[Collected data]
---

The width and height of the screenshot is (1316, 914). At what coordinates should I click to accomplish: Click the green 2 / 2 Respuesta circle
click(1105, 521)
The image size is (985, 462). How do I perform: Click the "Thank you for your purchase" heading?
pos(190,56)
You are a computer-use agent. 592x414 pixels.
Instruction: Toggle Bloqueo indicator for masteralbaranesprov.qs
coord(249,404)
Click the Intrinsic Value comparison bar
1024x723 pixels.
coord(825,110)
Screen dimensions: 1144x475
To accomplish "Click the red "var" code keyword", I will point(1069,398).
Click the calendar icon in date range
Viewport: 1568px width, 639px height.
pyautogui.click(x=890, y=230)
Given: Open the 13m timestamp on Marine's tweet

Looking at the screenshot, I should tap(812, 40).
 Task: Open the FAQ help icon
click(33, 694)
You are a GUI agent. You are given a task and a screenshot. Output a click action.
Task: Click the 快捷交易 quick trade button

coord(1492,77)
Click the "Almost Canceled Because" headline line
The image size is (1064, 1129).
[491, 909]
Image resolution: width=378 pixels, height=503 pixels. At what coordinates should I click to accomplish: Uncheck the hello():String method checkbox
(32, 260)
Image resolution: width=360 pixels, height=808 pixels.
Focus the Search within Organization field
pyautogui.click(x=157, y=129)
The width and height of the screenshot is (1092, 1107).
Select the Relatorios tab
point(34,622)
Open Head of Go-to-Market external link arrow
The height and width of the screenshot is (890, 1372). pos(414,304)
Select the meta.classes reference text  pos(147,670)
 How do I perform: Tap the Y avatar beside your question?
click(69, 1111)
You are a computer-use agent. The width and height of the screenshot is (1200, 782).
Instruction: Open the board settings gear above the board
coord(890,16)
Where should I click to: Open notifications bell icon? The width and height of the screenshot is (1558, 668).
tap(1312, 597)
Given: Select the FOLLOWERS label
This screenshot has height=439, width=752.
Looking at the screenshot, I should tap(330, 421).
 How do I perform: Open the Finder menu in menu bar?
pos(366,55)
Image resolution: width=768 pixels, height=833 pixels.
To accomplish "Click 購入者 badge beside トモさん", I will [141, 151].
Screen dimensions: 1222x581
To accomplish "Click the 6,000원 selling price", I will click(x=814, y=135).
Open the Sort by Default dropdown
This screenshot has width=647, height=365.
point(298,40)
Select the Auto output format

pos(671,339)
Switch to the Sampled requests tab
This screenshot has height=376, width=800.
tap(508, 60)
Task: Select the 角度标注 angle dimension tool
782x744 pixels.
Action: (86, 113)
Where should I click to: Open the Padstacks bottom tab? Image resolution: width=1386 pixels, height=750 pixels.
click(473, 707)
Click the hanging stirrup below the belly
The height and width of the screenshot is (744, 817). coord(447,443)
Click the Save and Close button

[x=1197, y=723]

---

§ **Your goal**:
Among the lines above, find those with the word "will" and list them.

§ **Reply**:
To accomplish "Click the red "var" code keyword", I will point(1069,398).
To accomplish "Click 購入者 badge beside トモさん", I will [141, 151].
To accomplish "Click the 6,000원 selling price", I will click(x=814, y=135).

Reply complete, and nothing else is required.